Where's that thread about RTE only reporting the bad news and ignoring the good news like a 4% rally a few weeks ago when you need it?


----------



## Brendan Burgess (1 Aug 2008)

Elan was the second largest company by market capitalization.  So it brought down the whole index. 

The falls elsewhere were not that significant. 

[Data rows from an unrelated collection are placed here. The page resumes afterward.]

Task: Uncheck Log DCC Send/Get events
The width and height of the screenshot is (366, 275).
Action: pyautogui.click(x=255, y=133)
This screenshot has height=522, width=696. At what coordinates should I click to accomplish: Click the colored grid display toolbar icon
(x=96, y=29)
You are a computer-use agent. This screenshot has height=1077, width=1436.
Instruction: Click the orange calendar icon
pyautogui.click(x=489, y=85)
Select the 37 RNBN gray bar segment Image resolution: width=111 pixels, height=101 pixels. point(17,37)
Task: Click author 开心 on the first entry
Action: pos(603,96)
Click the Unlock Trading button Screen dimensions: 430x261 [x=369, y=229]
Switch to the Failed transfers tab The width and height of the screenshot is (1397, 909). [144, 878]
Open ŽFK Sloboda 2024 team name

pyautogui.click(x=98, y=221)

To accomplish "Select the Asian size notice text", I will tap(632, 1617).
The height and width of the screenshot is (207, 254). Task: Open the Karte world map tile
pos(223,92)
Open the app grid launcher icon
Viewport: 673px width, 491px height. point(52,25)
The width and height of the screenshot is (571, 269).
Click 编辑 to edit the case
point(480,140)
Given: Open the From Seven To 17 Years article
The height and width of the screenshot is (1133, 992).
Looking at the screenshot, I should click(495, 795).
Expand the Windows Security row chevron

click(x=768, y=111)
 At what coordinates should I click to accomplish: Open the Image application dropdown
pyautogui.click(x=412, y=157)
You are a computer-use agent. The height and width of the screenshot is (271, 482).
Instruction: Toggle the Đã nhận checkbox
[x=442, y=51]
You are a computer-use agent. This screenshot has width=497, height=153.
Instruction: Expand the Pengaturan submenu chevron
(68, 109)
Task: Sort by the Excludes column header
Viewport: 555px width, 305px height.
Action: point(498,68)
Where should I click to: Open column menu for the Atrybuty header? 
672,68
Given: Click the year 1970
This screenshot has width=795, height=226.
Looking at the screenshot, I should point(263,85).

This is an Elan story. Not an ISEQ story.

Brendan


----------



## shnaek (1 Aug 2008)

It is an Elan story. The ISEQs fall over the past year has been mainly a financials story. The ISEQ is heavily weighted in financials, who together with a couple of other companies make up the bulk of the ISEQs value. 
If anything this shows how important it is to be geographically, as well as industrially diversified when investing in equities.


----------



## Kemo_Sabe (1 Aug 2008)

the story of the ISEQ is a good illustration of how the 'gains' of our recent credit bubble were totally illusionary

prepare for similar corrections in less liquid markets


----------



## Sunny (1 Aug 2008)

Brendan said:


> Elan was the second largest company by market capitalization. So it brought down the whole index.
> 
> The falls elsewhere were not that significant.
> 
> ...


 
Might be true but this just shows the problem of diversifation and the ISEQ. The fact that it is just an Elan story is not much comfort to people who might bought ISEQ trackers and suddenly find themselves 9% down on the back of one companies share performance


----------



## PMU (1 Aug 2008)

When you invest in the Iseq you invest in an index based on the market capitalization of IE equities. When you invest globally you can asset allocate based on international market capitalization. Just as the Iseq index is made up of the market weights of IE equities, the world market cap approach allocates by the relative weight of world stock markets.  There is an index - the MSCI World - that follows this approach.  The Iseq makes up less than 1% of world market cap index so unless you know something about the Iseq that nobody else does (e.g. you have a good reason to believe the Iseq is underweight in the index or you are super-patriotic), it’s difficult to see why anyone would want to invest more than 1% of their assets in the Iseq. Even if you restricted all your investment to eurozone equities, the Iseq makes up just 1.7% of the MSCI EMU Index.  This implies that an investor who asset allocates on market cap would have a max of €1,700 exposure to the Iseq for every €100,000 invested.   Based on the posts I’ve read on AAM, I’d say that the typical AAM investor has less than €100,000 in their portfolio (of course I might be wrong).  If you had been unlucky enough to invest in the Iseq at its market peak you’ld now be down about 45 – 50%. So, if you had followed a rational asset allocation strategy you’d be down €850 max due to the Iseq for every €100,000 you’ve invested globally. Hardly worth losing sleep over.


----------



## Duke of Marmalade (1 Aug 2008)

Today it is an Elan story. Before that it was an airlines' story. Before that a banks' story. Before that a building sector story. Then there was the soft drinks story. And the sugar company didn't miss giving us a jolt as well.

Heck, are we sure it ain't simply that the ISEQ is jinxed.


----------